14. A display device for a motor vehicle, for operation, the motor vehicle carrying a store of fuel and a store of an additive, the additive consumed by the motor vehicle as a function of fuel consumption and other driving parameters, comprising:

electronically actuable display elements adapted to indicate a range of the store of additive in accordance with a range of a full fuel tank.

15. The display device according to claim 14, further comprising an electronically actuable display element adapted to indicate a reserve range of the store of additive in accordance with a reserve range of the store of fuel.

16. The display device according to claim 14, wherein the display elements include at least one of (a) a pointer and (b) LED display elements.

17. The display device according to claim 14, wherein the display elements relate to a common scale, a first display element adapted to display the range of the store of fuel, a second display element adapted to display the range of the store of additive in accordance with the range of the full fuel tank.

18. The display device according to claim 17, wherein the first display element includes a pointer, the second display element including a plurality of LED display elements arranged along an entire scale, the LED display elements actuable to light up in succession, beginning at an origin of the scale, lit up LED display elements display the range of the store of additive in accordance with the range of the full fuel tank.

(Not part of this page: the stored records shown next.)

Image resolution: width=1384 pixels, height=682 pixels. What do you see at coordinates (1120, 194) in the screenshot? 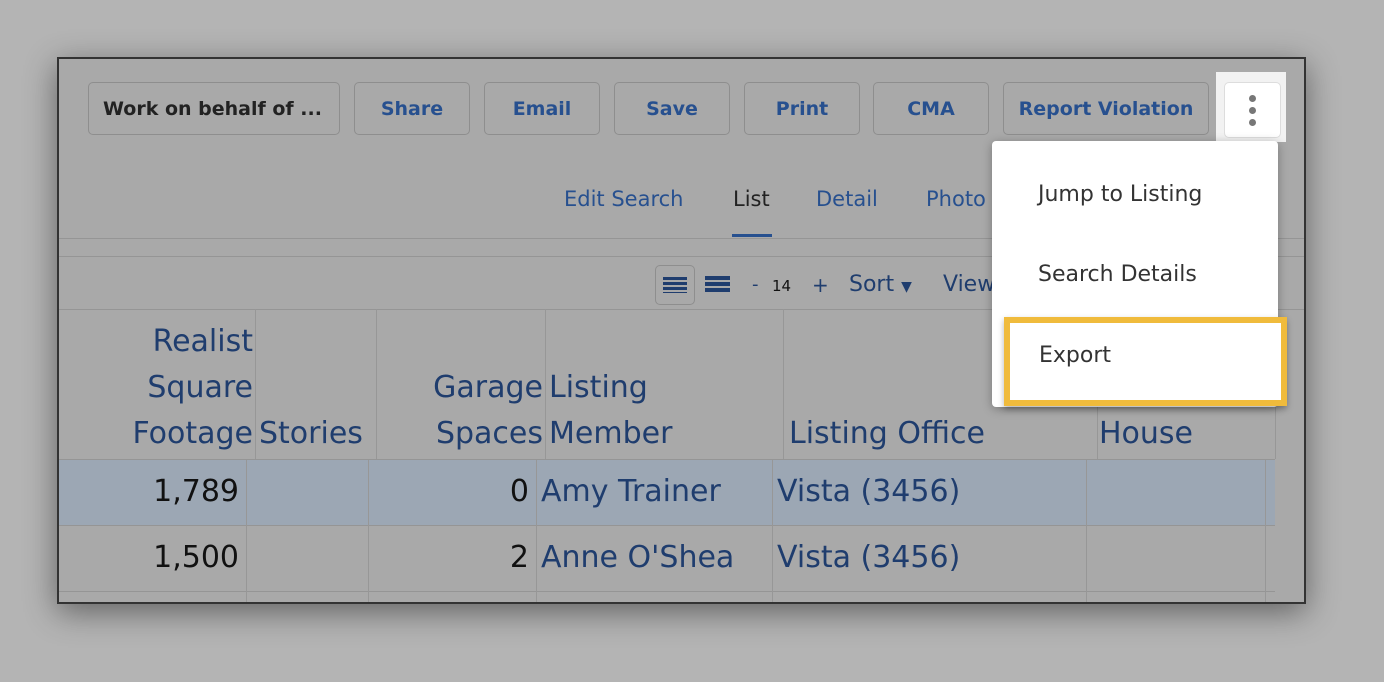
I see `menu-item-jump-to-listing: Jump to Listing` at bounding box center [1120, 194].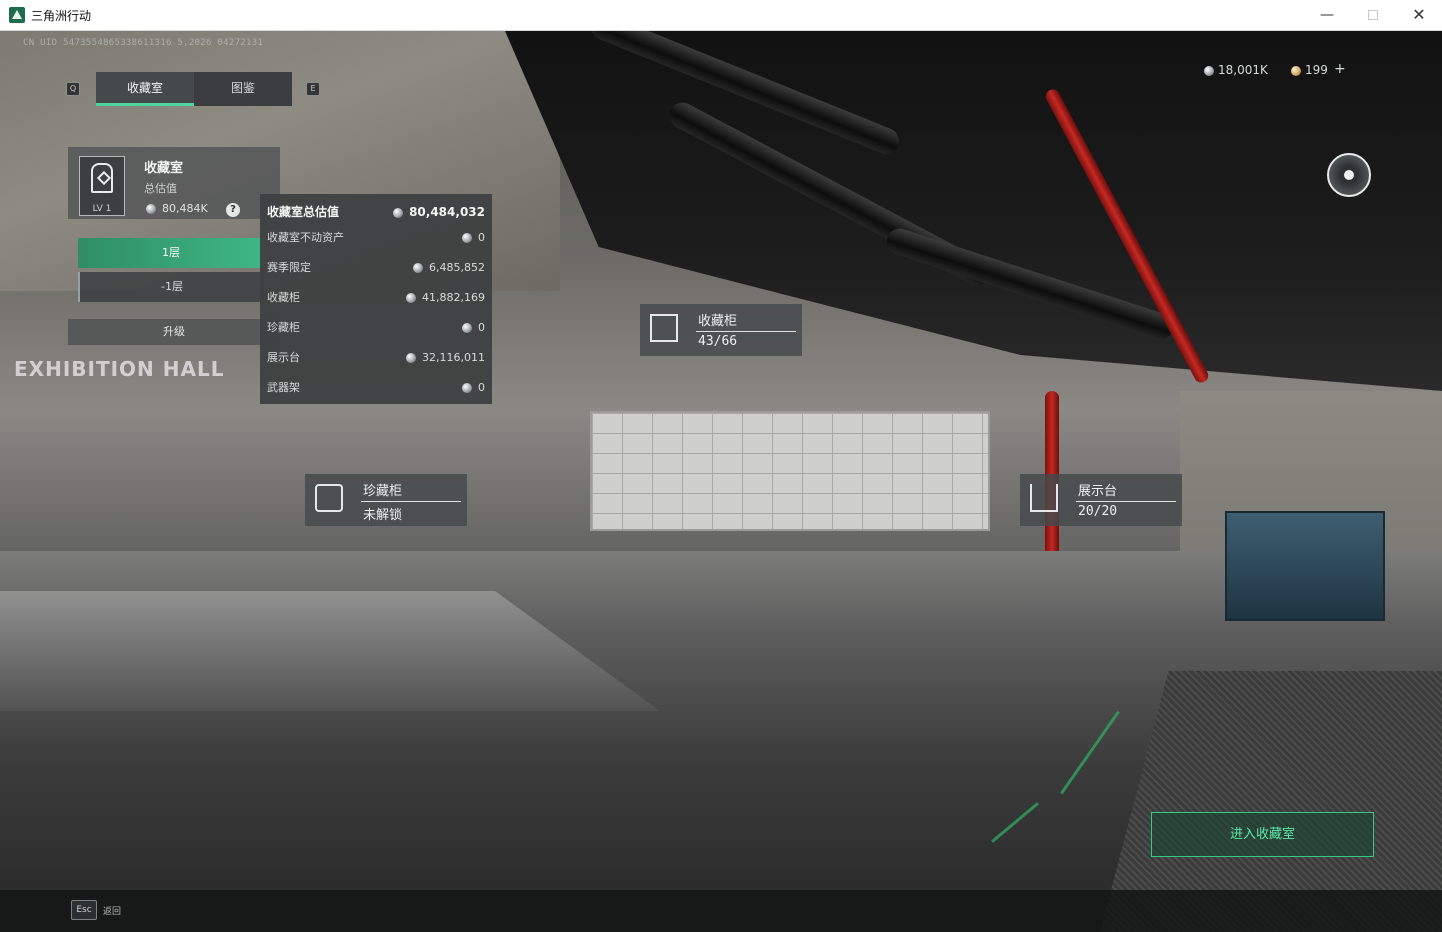 Image resolution: width=1442 pixels, height=932 pixels. I want to click on key-hint-q: Q, so click(73, 89).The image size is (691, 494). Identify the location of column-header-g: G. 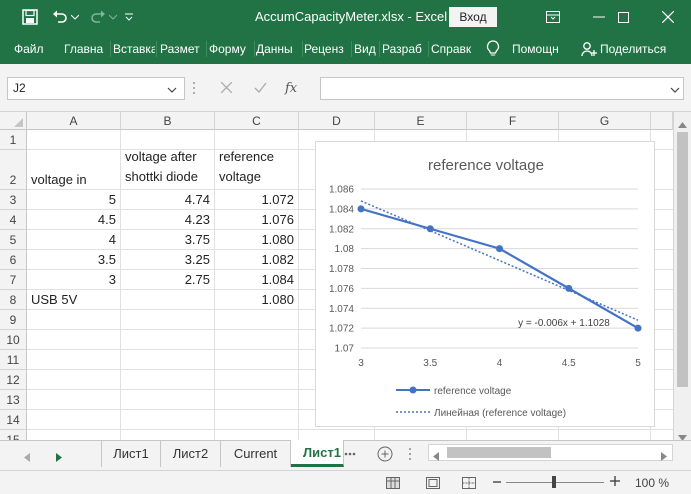
(605, 121).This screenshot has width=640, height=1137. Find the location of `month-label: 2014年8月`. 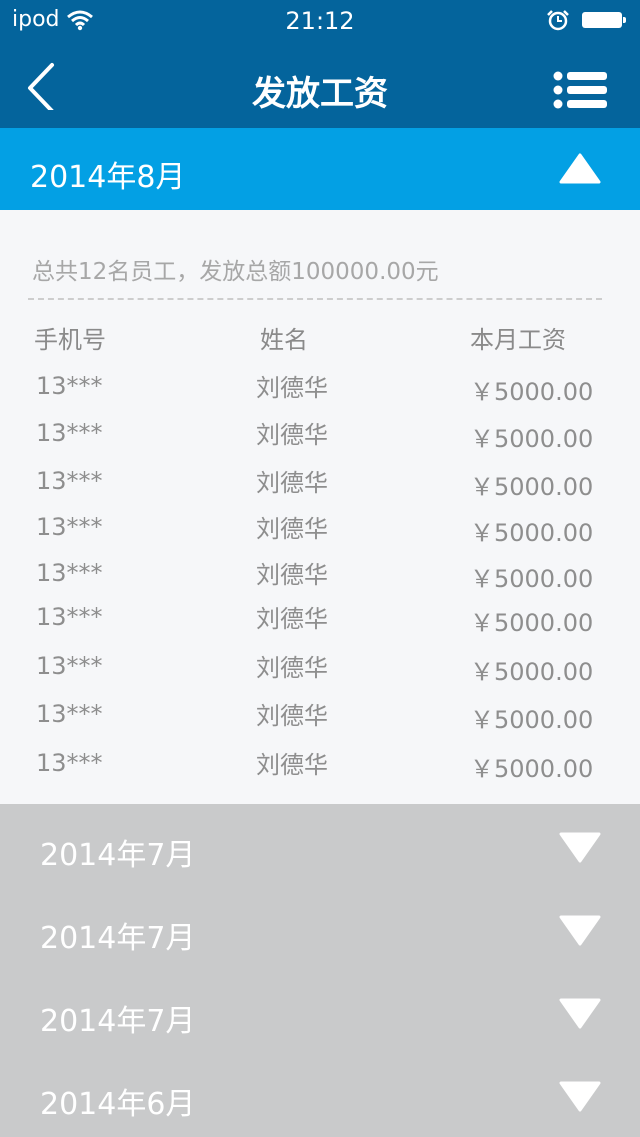

month-label: 2014年8月 is located at coordinates (108, 178).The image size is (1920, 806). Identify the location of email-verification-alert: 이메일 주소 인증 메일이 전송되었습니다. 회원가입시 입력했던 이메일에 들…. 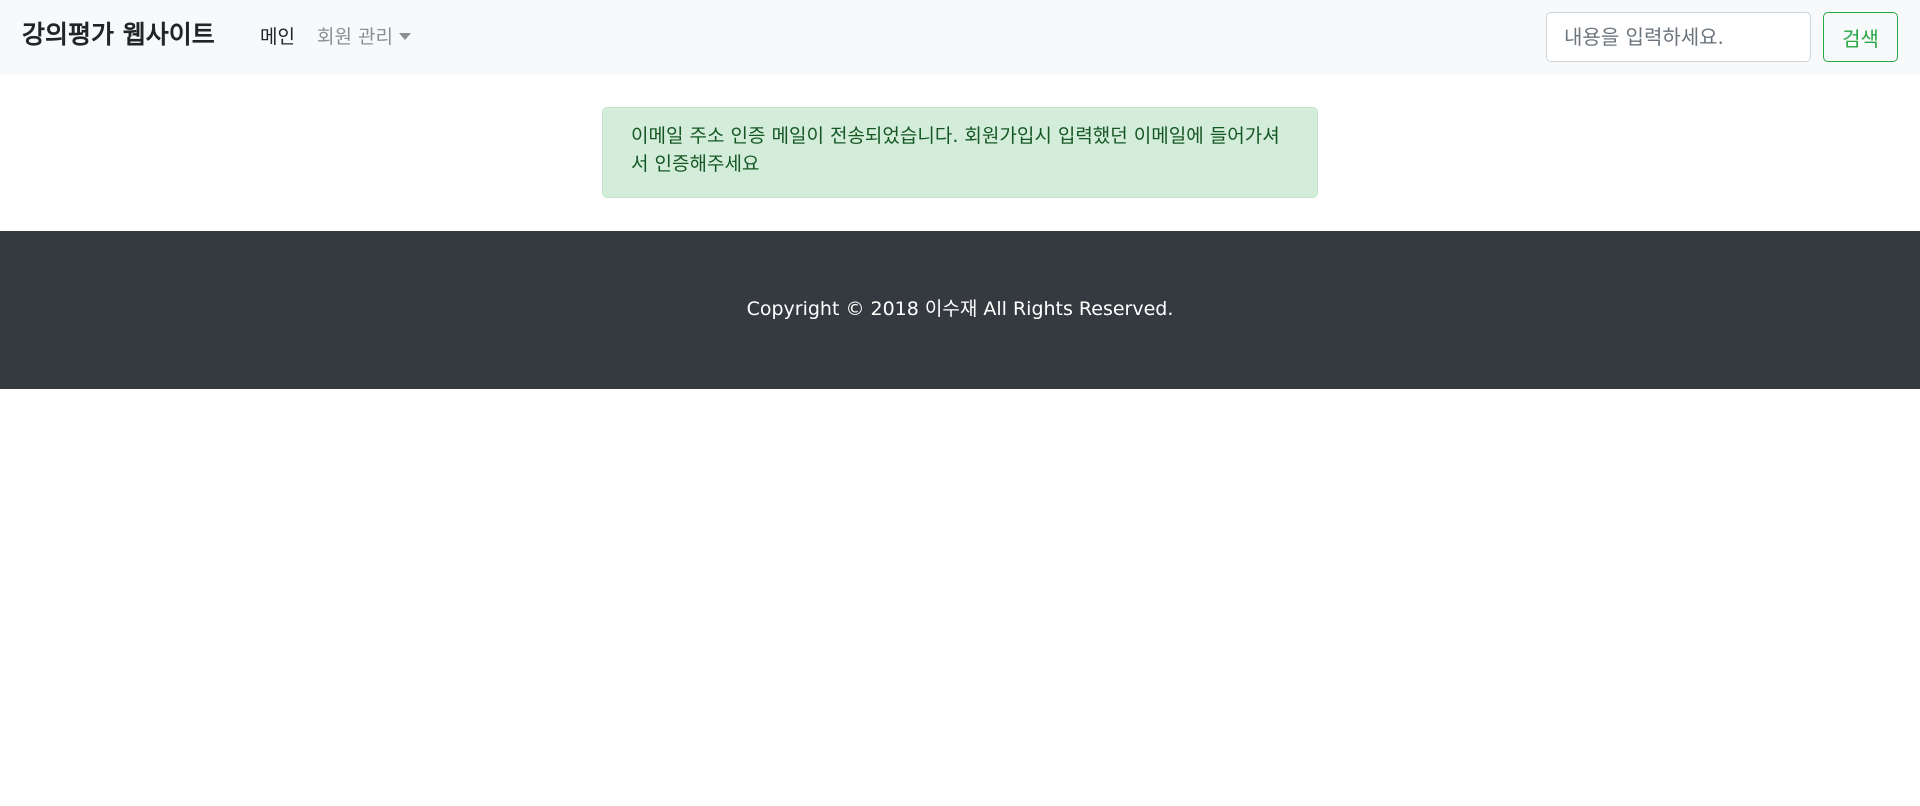
(960, 152). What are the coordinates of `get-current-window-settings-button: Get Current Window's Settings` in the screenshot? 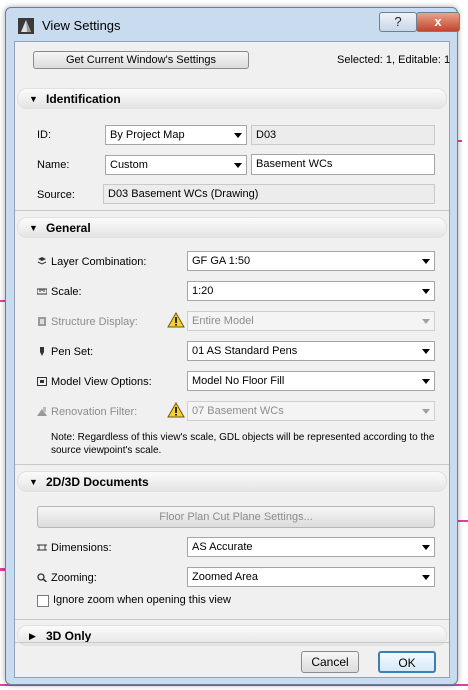 It's located at (141, 60). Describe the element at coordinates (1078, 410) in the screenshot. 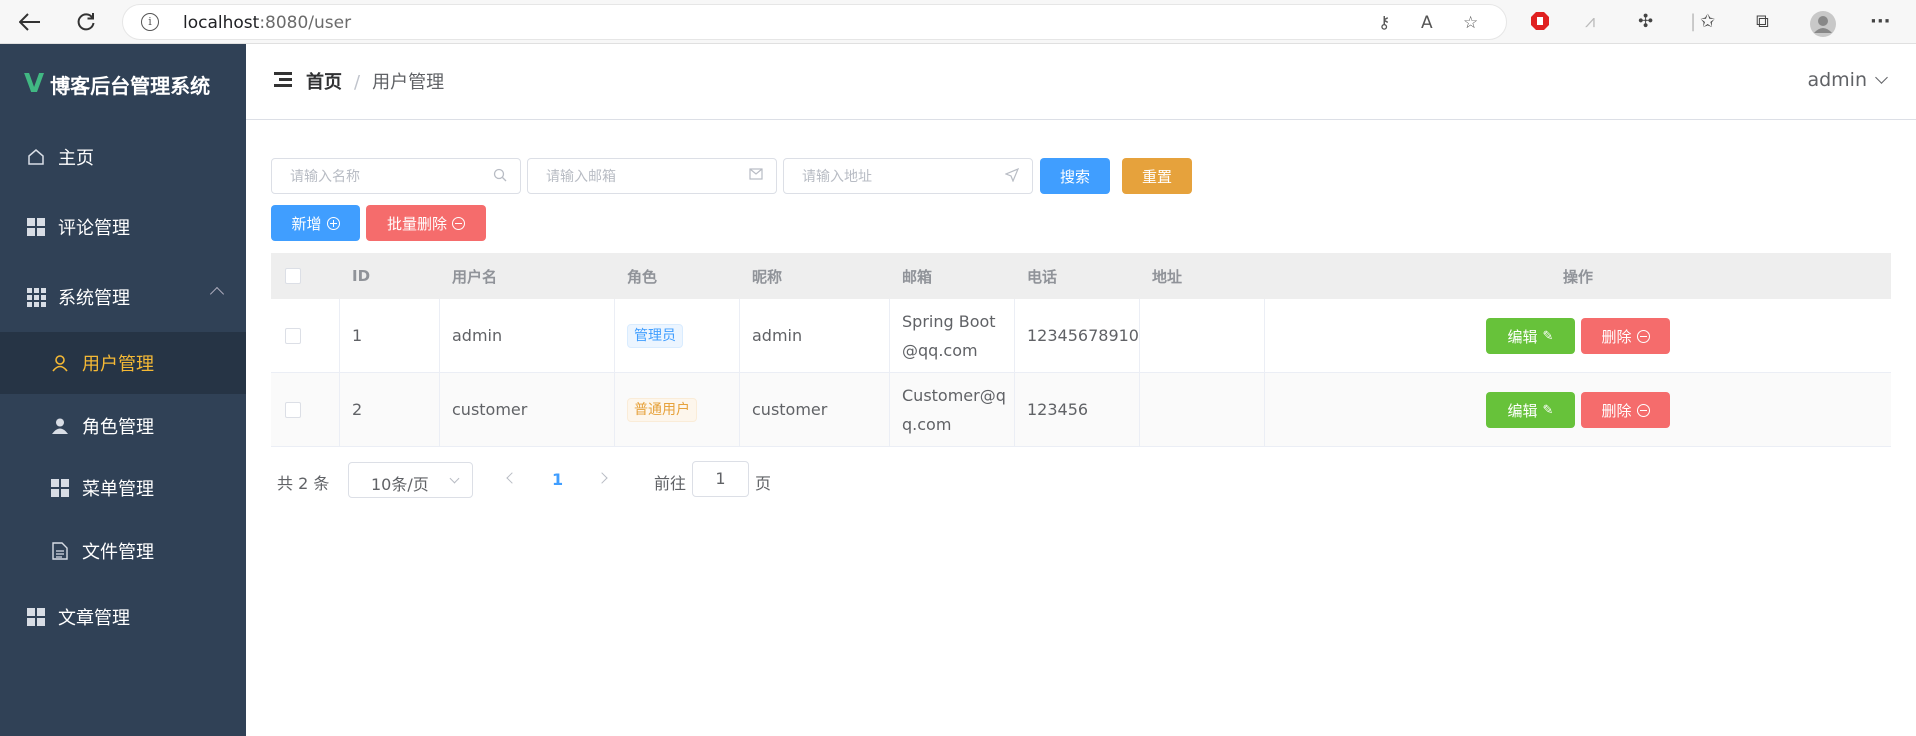

I see `cell-phone: 123456` at that location.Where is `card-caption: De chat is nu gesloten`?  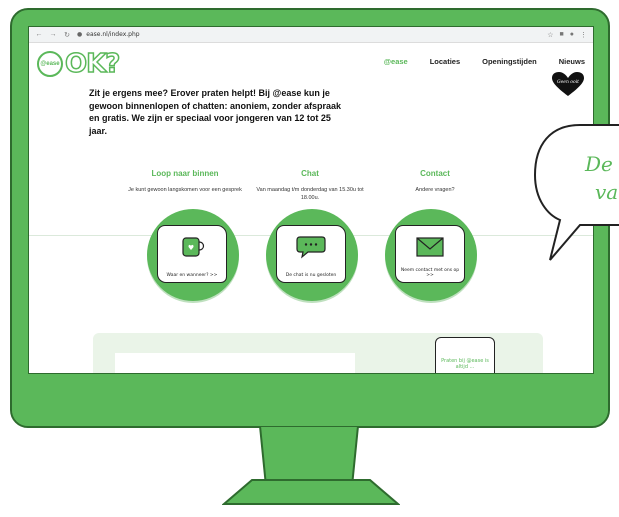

19. The display device according to claim 18, wherein the scale is arranged as an arc, the LED display elements arranged along the entire scale correspondingly curved in form.

20. The display device according to claim 17, wherein the second display includes four LED display elements.

21. The display device according to claim 17, wherein the second display includes LED display elements, a color of the LED display elements arranged according to a general color designation of the additive.

22. A method for actuating a display device for a motor vehicle, for operation, the motor vehicle carrying a store of fuel and a store of an additive, the additive consumed by the motor vehicle as a function of fuel consumption and other driving parameters, comprising:

actuating electronically actuable display elements to indicate a range of the store of additive in accordance with a range of a full fuel tank.

23. The method according to claim 22, further comprising calculating the range of the store of additive in accordance with the range of the full fuel tank as a ratio of the range of the store of additive to the range of the full fuel tank according to the following:

ART=1 if AR/KRT is greater than 1; and

ART=AR/KRT, otherwise;

wherein ART represents the ratio, AR represents the range of the store of additive, and KTR represents the range of the full fuel tank.

24. The method according to claim 23, wherein the display elements are actuated to indicate a value for the store of fuel and to indicate the value for the store of fuel and the ratio on a common scale.

25. The method according to claim 24, wherein the display elements include four LED display elements arranged along an entire scale to indicate the value of the ratio and a pointer to indicate the value for the store of fuel according to the following:

none of the LED display elements are actuated to light up if ART<¼;

a first LED display element arranged at an origin of the scale is actuated to light up if ART≧¼;

a following second LED display element is actuated to light up if ART=½;

a following third LED display element is actuated to light up if ART≧¾; and

a following fourth LED display element is actuated to light up if ART=1.

26. The method according to claim 22, wherein a display element is actuated in the actuating step if a reserve range of the store of additive is less than or equal to a reserve range of the store of fuel.

27. A motor vehicle carrying a store of fuel and a store of an additive, the additive consumed by the motor vehicle as a function of fuel consumption and other driving parameters, comprising:

a display device including electronically actuable display elements adapted to indicate a range of the store of additive in accordance with a range of a full fuel tank.